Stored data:

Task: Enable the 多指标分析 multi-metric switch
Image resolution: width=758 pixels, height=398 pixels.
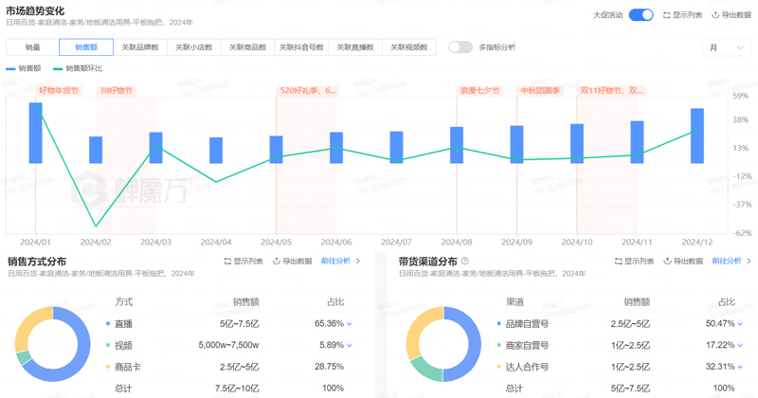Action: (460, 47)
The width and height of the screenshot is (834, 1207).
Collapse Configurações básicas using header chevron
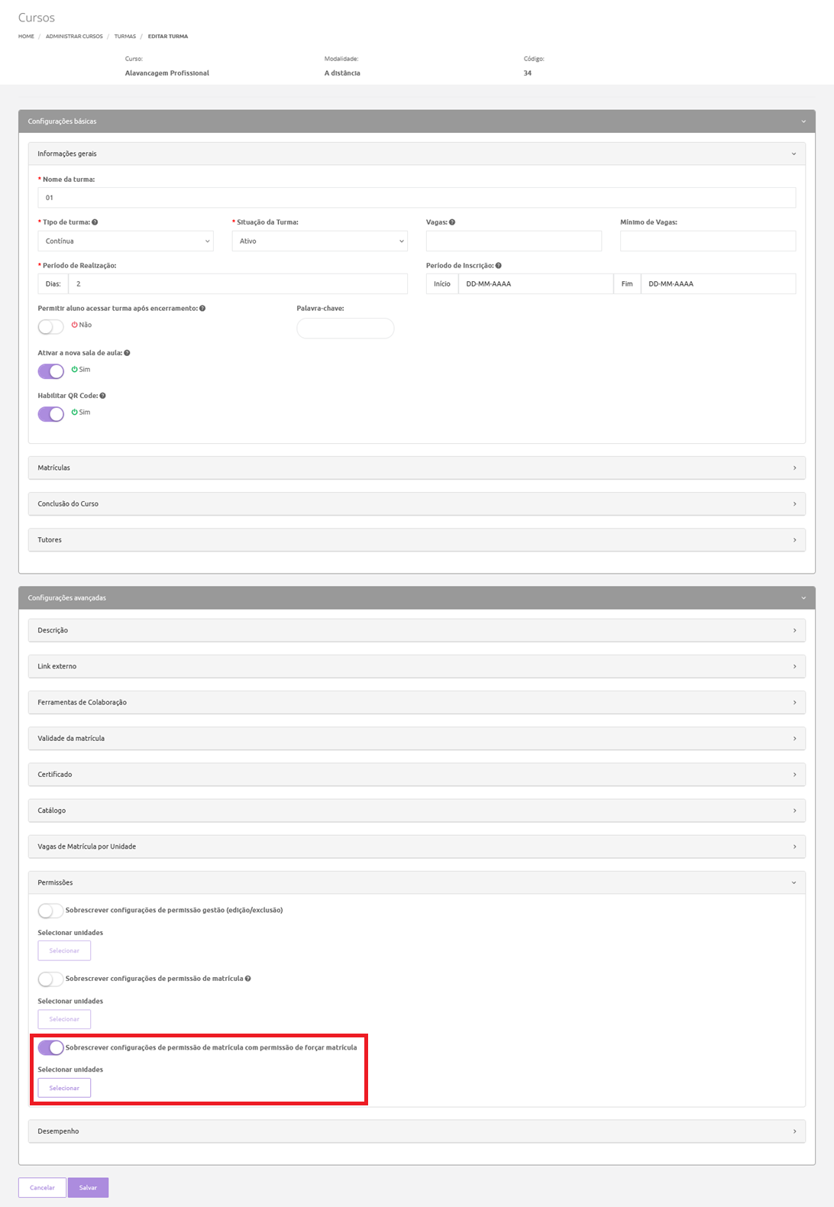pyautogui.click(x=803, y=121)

# WHAT YOU NEED TO DO
The copy should match each line above exactly and contain no images.

# TASK OUTPUT
Task: Enable the 多指标分析 multi-metric switch
Image resolution: width=758 pixels, height=398 pixels.
Action: (460, 47)
The width and height of the screenshot is (834, 1207).
Collapse Configurações básicas using header chevron
pyautogui.click(x=803, y=121)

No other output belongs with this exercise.